Le prepared statements sono concepite per essere utilizzate con le interfacce applicative, ma esiste anche la possibilità di utilizzarle direttamente con il linguaggio SQL: ciò può essere utile qualora si vogliano fare delle verifiche sul loro funzionamento oppure non si disponga di un’interfaccia applicativa che le supporta (ad es. la vecchia estensione mysqldi PHP).

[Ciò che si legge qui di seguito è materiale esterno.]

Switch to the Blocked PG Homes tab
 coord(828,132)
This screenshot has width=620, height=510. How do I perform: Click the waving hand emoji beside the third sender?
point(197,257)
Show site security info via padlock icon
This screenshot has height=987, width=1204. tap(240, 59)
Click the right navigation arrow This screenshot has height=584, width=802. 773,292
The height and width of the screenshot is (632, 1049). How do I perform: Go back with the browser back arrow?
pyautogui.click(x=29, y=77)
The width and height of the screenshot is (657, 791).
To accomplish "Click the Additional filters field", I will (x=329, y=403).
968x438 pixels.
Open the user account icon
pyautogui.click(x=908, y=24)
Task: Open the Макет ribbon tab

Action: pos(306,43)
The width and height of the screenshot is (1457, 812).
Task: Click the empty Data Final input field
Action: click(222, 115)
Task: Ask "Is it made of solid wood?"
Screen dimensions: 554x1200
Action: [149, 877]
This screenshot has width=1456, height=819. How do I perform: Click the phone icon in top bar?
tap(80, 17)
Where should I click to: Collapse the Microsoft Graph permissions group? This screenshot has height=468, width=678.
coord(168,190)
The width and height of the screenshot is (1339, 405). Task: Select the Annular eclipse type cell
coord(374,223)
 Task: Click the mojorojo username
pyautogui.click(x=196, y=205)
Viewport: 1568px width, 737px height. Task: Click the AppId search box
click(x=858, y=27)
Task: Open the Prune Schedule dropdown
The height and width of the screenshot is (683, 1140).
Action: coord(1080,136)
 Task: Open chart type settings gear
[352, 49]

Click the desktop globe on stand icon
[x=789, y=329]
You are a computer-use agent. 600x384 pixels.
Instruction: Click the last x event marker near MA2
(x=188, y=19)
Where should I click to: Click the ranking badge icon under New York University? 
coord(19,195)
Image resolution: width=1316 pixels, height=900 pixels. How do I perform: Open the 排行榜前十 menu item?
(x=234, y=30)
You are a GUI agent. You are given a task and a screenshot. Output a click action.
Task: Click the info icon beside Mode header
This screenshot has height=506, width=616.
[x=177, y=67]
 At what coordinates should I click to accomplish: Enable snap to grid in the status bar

Vediamo alcuni semplicissimi esempi:

PREPARE stmt1 FROM ‘SELECT * FROM tabella1 WHERE campo1 = ? AND campo2 = ?’;
SET @a=5;
SET @b=’ora’;
EXECUTE stmt1 USING @a, @b;
SET @a=8;
EXECUTE stmt1 USING @a, @b;

Con la prima istruzione prepariamo la query che dovrà estrarre i dati da tabella1 in base al valore delle colonne campo1 e campo2; utilizziamo il segnaposto (il punto interrogativo) per indicare che quelli saranno i valori variabili della query. Quando eseguiremo l’istruzione quindi, alla quale abbiamo dato il nome ‘stmt1′, dovremo passare tali valori.

Con la seconda istruzione assegniamo il valore 5 alla variabile @a e il valore ‘ora’ alla variabile @b quindi eseguiamo l’istruzione che avevamo preparato in precedenza, passando tali valori che verranno sostituiti ai punti interrogativi nella query. Dopo la prima esecuzione, modifichiamo il valore di @a ed eseguiamo nuovamente la query (il valore di @b è rimasto invariato).

Naturalmente è anche possibile preparare istruzioni senza alcun parametro: in questo caso potremo richiamarle omettendo la clausola USING. Le istruzioni che è possibile preparare sono CREATE TABLE, DELETE, DO, INSERT, REPLACE, SELECT, SET, UPDATE e la maggior parte delle SHOW.